….
As noted in the SEE, the development subject to this application is also subject to an application pursuant to Section 10 of the Water Act 1912 and I am reminded that both applications require advertising and invite public comment. With this in mind, it will assist in the processing of both these applications if advertising might be attended to on or about the same time and in this regard, I respectfully suggest that the Council might confer with Mr Jim Morison at the Department of Land and Water Conservation, Grafton (telephone number 02 6640 2000);
(iii) Statement of Environmental Effects which included the following statement:
The issue of a water licence and laying out of a temporary conduit for the purposes of pumping water will require a development consent for the purposes of the Environmental Planning and Assessment Act 1979 (the EP&A Act). This consent is applied for in the name of Ross Mining NL and is still a requirement even though it is a temporary arrangement and development consent has already been obtained for the widening of the Timbarra Road. "

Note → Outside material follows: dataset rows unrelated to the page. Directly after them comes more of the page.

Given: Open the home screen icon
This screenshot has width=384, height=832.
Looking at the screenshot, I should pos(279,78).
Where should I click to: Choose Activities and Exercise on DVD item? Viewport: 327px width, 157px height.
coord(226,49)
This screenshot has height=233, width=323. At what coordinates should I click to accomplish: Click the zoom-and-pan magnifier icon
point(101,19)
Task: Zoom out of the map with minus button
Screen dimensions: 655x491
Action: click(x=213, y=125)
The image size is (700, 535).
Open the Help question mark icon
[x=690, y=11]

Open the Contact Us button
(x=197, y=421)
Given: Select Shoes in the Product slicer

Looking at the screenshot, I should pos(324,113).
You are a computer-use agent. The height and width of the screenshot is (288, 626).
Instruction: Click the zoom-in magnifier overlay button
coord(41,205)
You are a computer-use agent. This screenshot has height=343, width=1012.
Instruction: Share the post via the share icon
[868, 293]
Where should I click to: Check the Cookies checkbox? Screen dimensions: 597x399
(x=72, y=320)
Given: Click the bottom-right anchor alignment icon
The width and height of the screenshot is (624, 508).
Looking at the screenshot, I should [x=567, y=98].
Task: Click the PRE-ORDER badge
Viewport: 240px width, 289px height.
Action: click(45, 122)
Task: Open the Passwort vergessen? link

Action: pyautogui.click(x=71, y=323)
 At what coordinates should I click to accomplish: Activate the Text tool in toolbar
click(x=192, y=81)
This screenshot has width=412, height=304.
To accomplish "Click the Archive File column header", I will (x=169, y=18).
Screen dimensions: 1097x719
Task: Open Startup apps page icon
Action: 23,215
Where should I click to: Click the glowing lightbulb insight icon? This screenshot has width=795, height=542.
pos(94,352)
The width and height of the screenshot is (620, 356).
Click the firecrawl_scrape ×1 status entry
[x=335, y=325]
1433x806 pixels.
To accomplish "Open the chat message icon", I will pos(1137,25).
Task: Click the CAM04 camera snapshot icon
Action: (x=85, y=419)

(iv) a Statement of Environmental Effects and a Review of Environmental Factors prepared in respect of the upgrade of Timbarra Road giving access to the Timbarra Gold Mine; (these documents had supported a separate development application in respect of which the fourth Respondent had granted development consent);
(v) Review of Environmental Facts prepared by Water Studies Pty Ltd in support of a contemporaneous application made by the first Respondent for a water licence pursuant to s 10 of the Water Act which Review included an Assessment Report prepared by Greenloaning Biostudies Pty Ltd entitled:
Assessment Report on Potential Impacts on Threatened Species Associated with pumping water from two creek systems on Timbarra Plateau
That Assessment included in Section 8 what was described as 'a Section 5A-Threatened Species Conservation Act 1995 - Assessment of Flora and Fauna Components of the Site' which Assessment included the following passage:
Given the nature of the development it is considered that there will not be a significant impact on species other than frogs, which are listed in Table 3. The development will have minimal impact on the terrestrial habitats of threatened species through a habitat sensitive development process which will incorporate a number of mitigation measures as outlined above. Potential habitat disturbance will be largely limited to the frog habitat occurring (or likely to occur) within the pump station study areas. The species considered in this eight part test are Litoria subglandulosa and Mixophyes balbus.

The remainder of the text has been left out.